Les scientifiques et les médecins ont réagi avec inquiétude. Samedi, le Daily Record a rapporté le contenu d’une lettre d’un médecin généraliste éminent, mais anonyme, «montrant qu’ils [la profession] s’inquiètent d’une nouvelle poussée de coronavirus pendant l’hiver et pensent que le déploiement actuel des vaccins n’est pas adapté».

Ce médecin écrit: «La presse a fait état d’une recrudescence de Covid. Nous n’en avons pas entendu parler officiellement, mais les médecins généralistes l’ont remarqué un peu partout.

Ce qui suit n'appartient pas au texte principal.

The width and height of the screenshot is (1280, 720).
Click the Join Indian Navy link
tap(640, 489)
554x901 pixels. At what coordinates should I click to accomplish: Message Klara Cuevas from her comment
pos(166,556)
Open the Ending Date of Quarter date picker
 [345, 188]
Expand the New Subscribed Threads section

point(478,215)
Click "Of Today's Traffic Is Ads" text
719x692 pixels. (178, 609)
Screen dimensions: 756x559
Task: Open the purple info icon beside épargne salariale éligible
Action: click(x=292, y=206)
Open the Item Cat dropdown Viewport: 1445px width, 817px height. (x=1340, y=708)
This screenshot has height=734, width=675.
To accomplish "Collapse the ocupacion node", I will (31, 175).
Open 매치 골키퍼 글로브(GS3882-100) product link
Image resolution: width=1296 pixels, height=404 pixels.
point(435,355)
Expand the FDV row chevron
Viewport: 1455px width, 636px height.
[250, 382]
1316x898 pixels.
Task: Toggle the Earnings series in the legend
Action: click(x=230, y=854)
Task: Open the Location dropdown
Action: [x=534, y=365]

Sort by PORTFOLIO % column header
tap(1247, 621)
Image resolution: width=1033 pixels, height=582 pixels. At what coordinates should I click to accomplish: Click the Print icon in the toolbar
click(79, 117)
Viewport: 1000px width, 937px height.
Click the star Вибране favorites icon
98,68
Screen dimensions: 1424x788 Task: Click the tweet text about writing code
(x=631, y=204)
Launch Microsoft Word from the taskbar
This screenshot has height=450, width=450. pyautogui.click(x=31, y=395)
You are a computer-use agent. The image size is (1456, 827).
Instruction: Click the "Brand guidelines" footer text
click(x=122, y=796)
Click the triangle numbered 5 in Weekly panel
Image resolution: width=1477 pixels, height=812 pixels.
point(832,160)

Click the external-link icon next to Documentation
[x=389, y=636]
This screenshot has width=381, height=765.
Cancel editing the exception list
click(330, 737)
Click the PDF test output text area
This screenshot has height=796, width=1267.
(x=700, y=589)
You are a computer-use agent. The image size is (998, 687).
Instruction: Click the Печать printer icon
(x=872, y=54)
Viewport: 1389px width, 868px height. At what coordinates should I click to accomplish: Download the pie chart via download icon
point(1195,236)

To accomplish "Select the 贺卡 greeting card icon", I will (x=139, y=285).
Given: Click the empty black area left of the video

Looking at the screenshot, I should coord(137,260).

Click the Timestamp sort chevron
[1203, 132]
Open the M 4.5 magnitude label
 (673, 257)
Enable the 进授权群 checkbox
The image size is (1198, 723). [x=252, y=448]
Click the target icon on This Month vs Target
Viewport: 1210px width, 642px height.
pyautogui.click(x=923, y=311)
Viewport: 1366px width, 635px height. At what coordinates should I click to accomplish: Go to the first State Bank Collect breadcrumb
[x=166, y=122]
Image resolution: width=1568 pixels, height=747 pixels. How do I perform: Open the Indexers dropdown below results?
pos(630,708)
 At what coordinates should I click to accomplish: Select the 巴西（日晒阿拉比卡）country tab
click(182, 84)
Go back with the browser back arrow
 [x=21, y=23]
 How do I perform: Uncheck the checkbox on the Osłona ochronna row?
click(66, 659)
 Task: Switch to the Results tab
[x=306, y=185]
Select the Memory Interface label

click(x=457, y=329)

«Hier, nous avons reçu une lettre nous informant que tous les tests devaient cesser, y compris ceux effectués par le personnel de première ligne, à moins que nous ne soyons vulnérables et n’ayons besoin d’un traitement. J’ai remis cette lettre en question. Il me semblait étrange que nous ne le fassions pas, compte tenu de l’augmentation du nombre des cas. J’ai parlé à notre directeur de la santé publique pour clarifier ce point et aussi pour clarifier ce qui se passe avec la vaccination, qui semble une véritable pagaille à l’heure actuelle».

S’adressant au site «MailOnline», le professeur Stephen Griffin, spécialiste des maladies infectieuses à l’université de Leeds, a déclaré à propos des nombreuses mutations du nouveau variant: «Ces types de changements prennent généralement beaucoup de temps pour s’établir de concert, mais la source de ces nouveaux virus n’est pas immédiatement claire. Bien entendu, la surveillance limitée dont nous disposons aujourd’hui rend cette tâche beaucoup plus difficile.

«En fin de compte, que les humains déclarent ou non que l’urgence en matière sanitaire est terminée, le virus poursuivra son chemin quoi qu’il en soit. La meilleure façon de se prémunir dans le futur est de combiner un vaccin et une approche basée sur l’atténuation. Il est inquiétant de constater qu’au Royaume-Uni, nous sommes actuellement en train de démanteler ces deux aspects ».